Ici, nous nous rapprochâmes tous de plus en plus du maître qui parla plus bas dans le silence de la nuit.

— Le Génie de l’Empire n’est point un beau jeune homme tel que tu l’as vu, Julien ; c’est une pâle statue dont la cire est molle et, je te le répète, à demi fondue. Et, pour quitter les images dans un si sérieux entretien, ce qui est faible et sans ressource, ce sont nos races trop affaiblies, trop tourmentées d’idées aiguës, subtiles et pénétrantes, trop énervées par trop de poisons délicieux et avidement bus. La santé de l’âme est détruite dans les nations connues. Voyez s’il y a jamais eu plus triste spectacle que ce qui s’est passé parmi les chrétiens. À peine coule la source qu’ils y jettent le poison, Les martyrs criaient en mourant : « Jésus est Dieu ! » et voilà les Évêques qui crient plus haut : « Il est homme ! » et, au milieu de leurs deux cents sectes, ne savent plus ce qu’ils font, ce qu’ils disent, ce qu’ils pensent. Ils ont noyé toutes leurs croyances dans toutes les corruptions. Les évêques d’Égypte adorent à la fois Jésus et Sérapis : que dire de plus ! De sorte qu’après tout, si le culte nouveau est trouble et contesté dès sa naissance, le culte ancien ne l’est pas moins dans la résurrection que tu lui fais, Julien ; et tu conviendras que partout les nations connues sont trop faibles pour aimer vivement, comprendre entièrement et maintenir fermement une des croyances qui flottent sans repos sur la surface de leurs esprits sans y entrer et prendre une tenace racine.
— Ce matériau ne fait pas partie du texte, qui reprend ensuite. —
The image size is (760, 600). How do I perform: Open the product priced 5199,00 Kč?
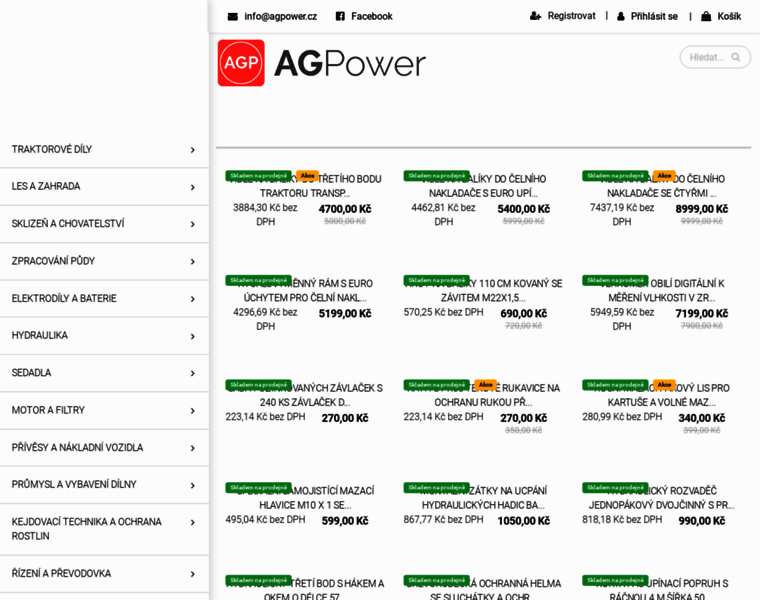(299, 290)
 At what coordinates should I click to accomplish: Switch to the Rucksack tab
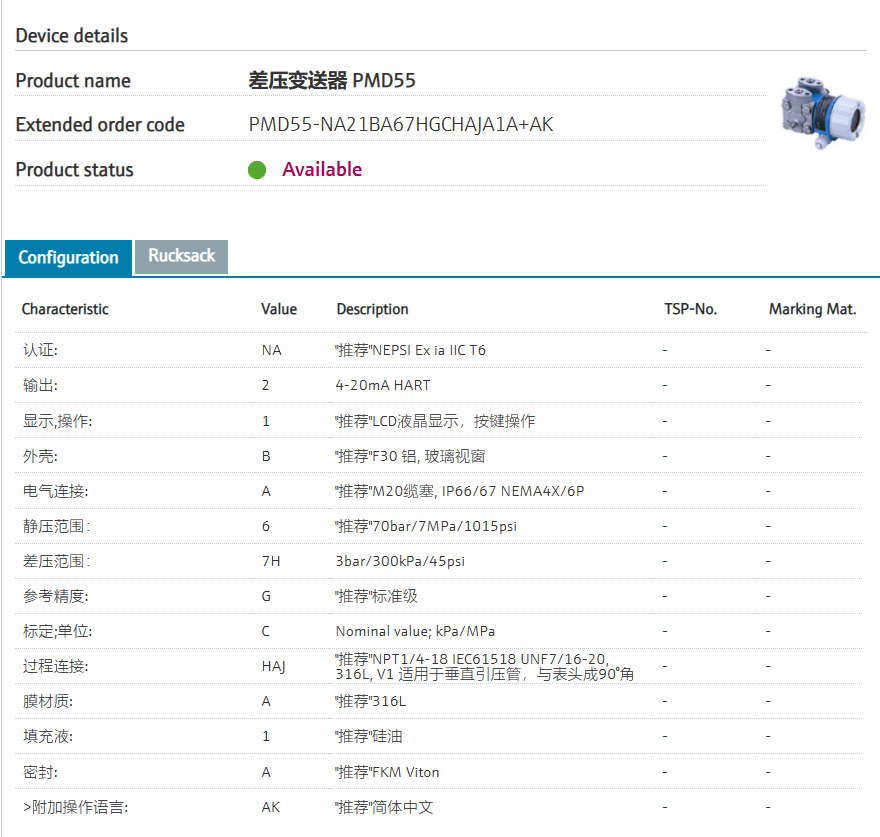(182, 256)
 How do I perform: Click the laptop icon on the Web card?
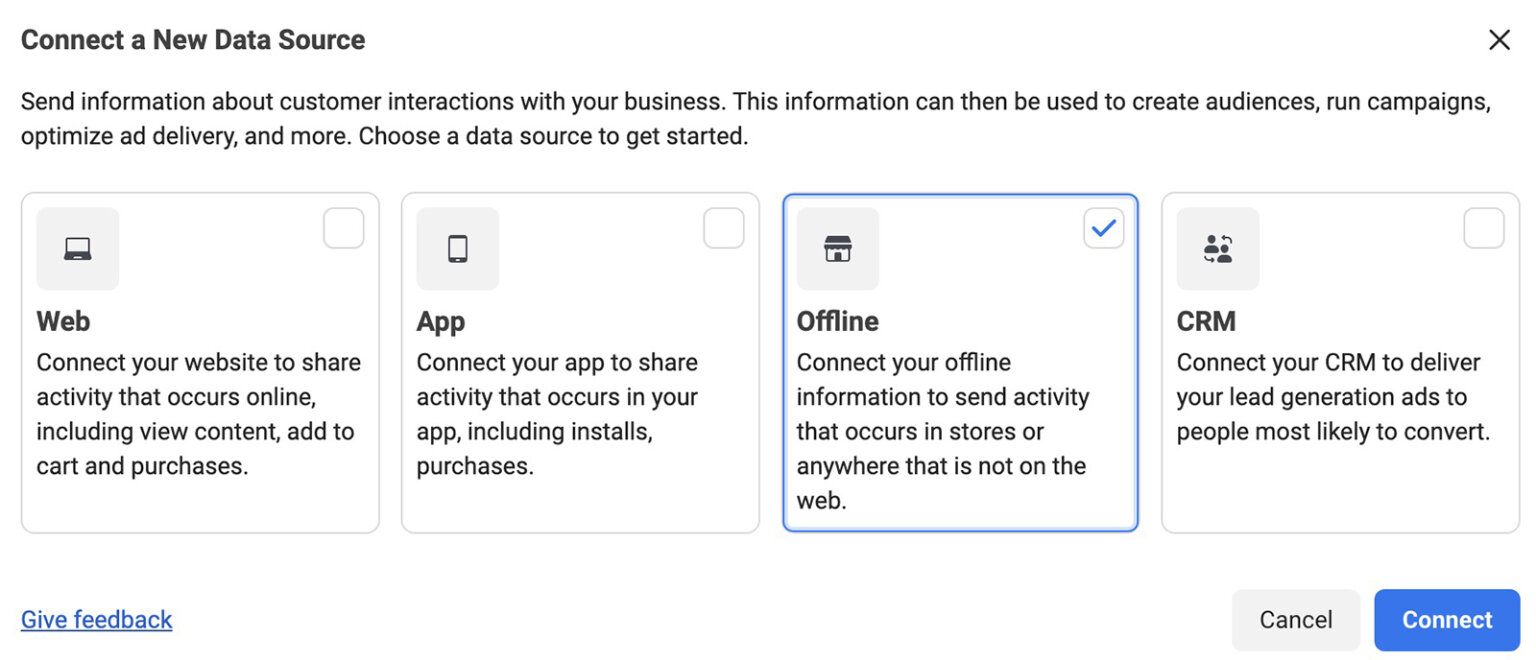(77, 249)
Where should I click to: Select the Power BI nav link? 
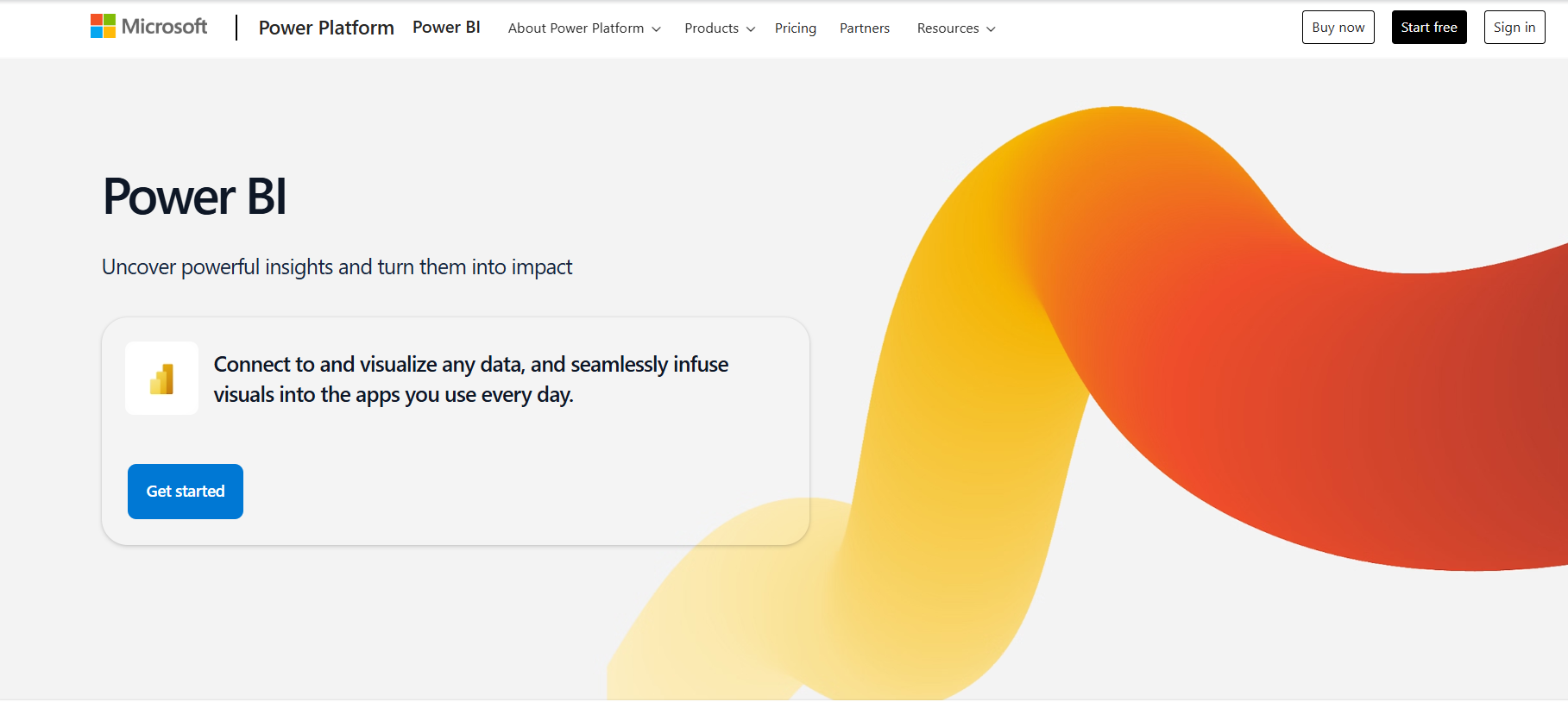446,28
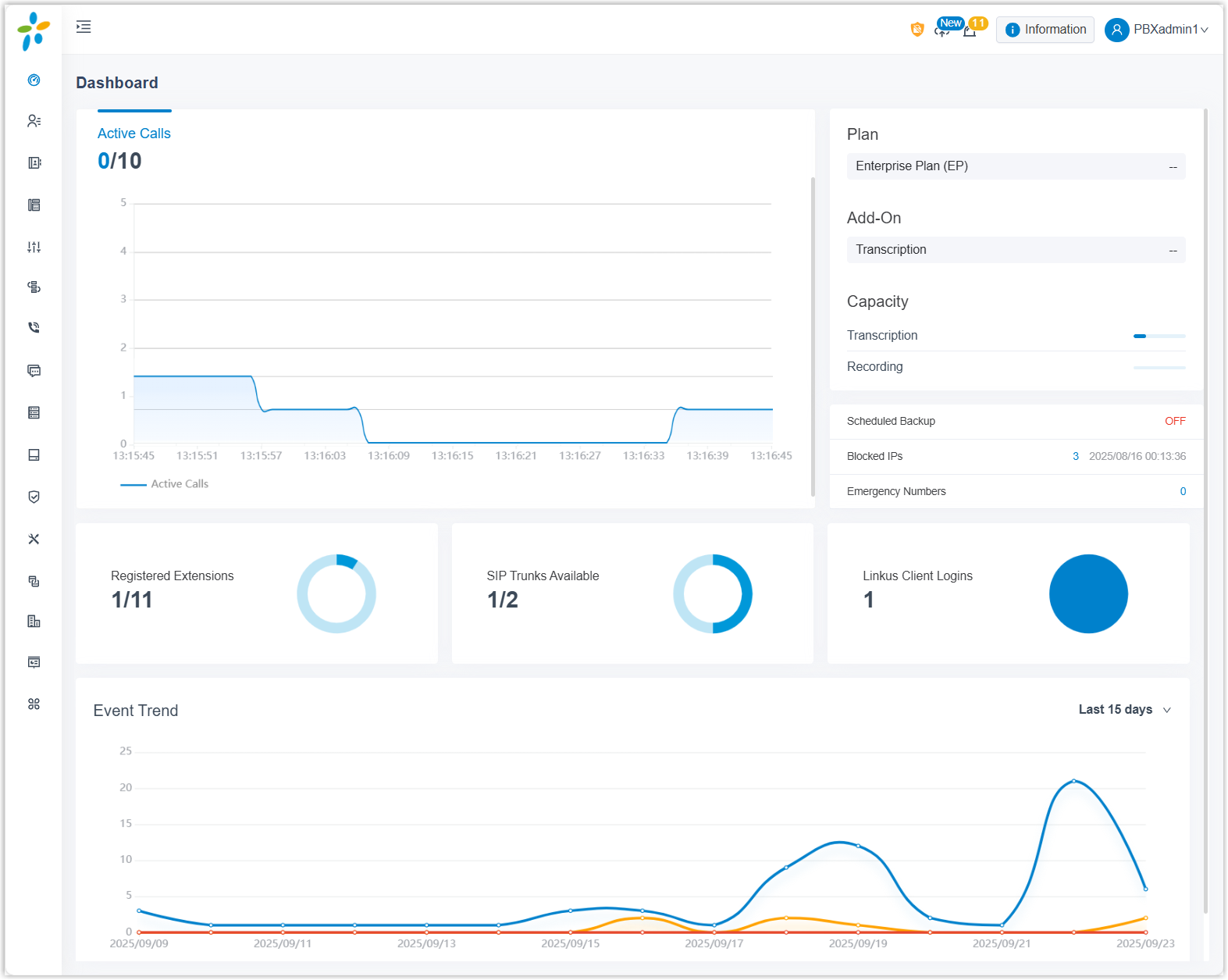Click the Transcription capacity progress bar
The height and width of the screenshot is (980, 1228).
[x=1159, y=336]
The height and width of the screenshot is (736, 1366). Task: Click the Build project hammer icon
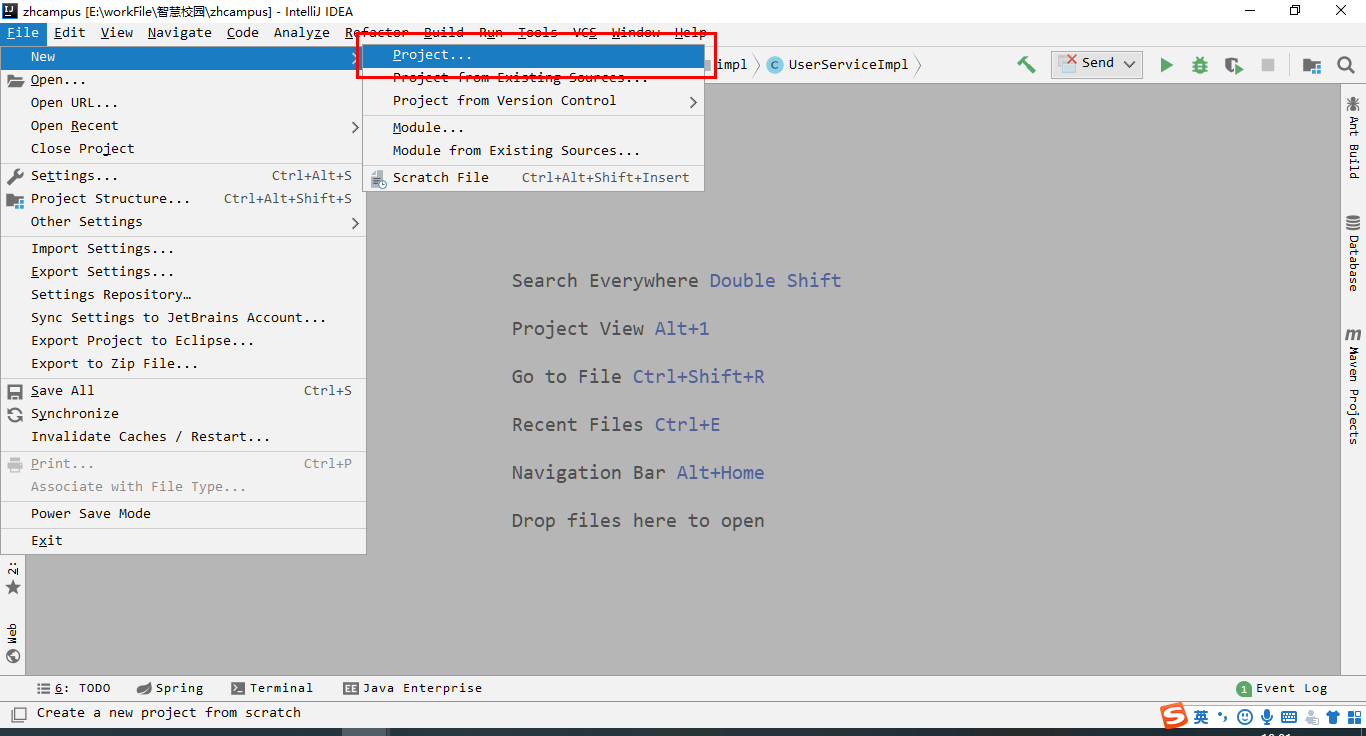point(1026,64)
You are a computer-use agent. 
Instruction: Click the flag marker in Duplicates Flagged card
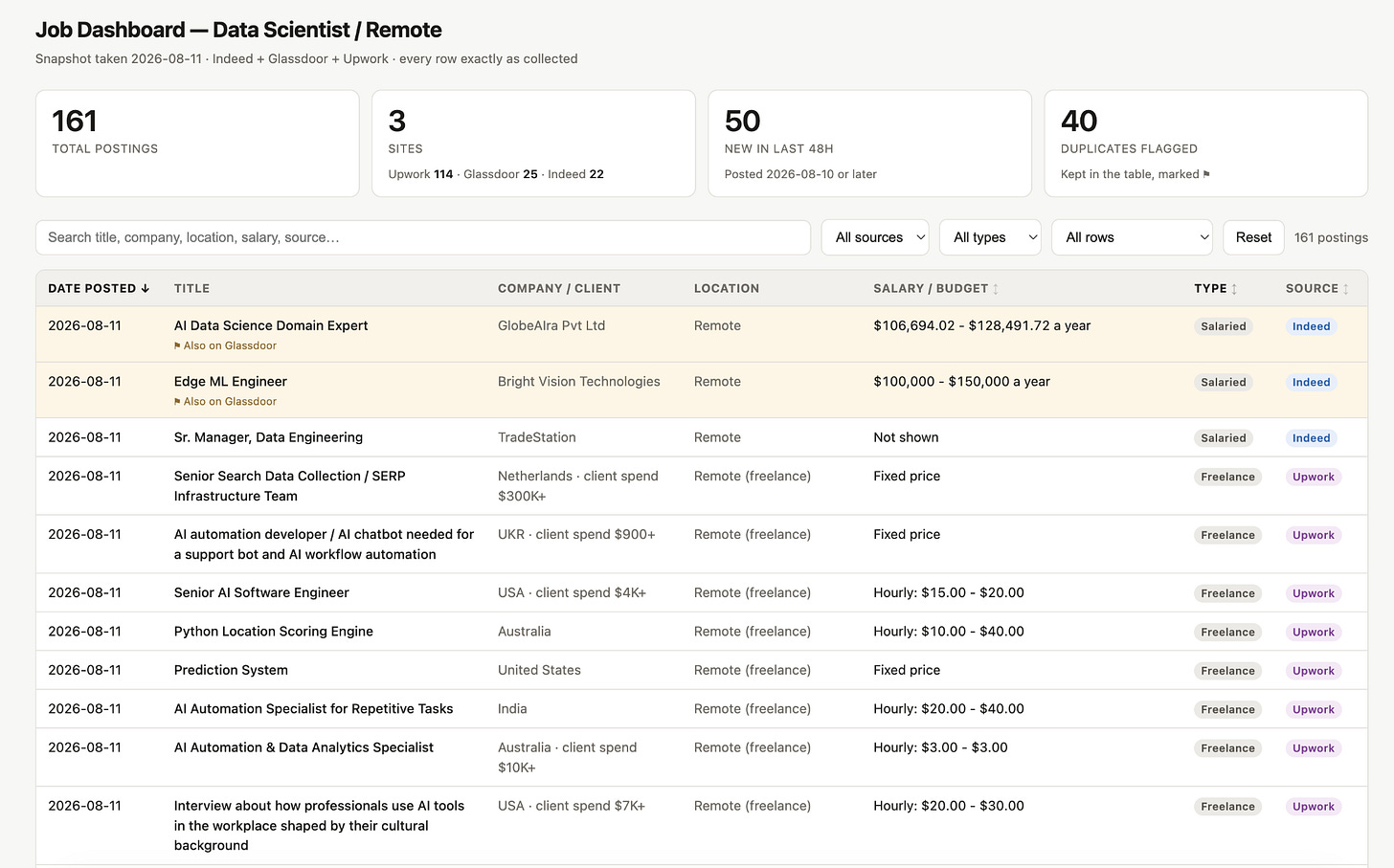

Tu n’as pas peu contribué à les jeter en confusion, mon ami, et la force de choisir leur faisant défaut tout à fait, tu vois que les uns retournent à leurs coutumes d’enfance, les autres à leurs intérêts du moment, prêts à renier tous les Dieux de tous les cieux pour quelques-uns des trésors dont Jechaïah fait l’échange avec les juifs ses frères.

Ici Julien fit signe qu’il ne désavouait rien de ces vérités.

— Les rhéteurs chrétiens sont aussi souples que les tiens, et les tours d’esprit, les soubresauts de paroles de Paul Catena et de Maris n’ont-ils pas été aussi légers que ceux d’Écébole, de Maxime et d’Eunape ?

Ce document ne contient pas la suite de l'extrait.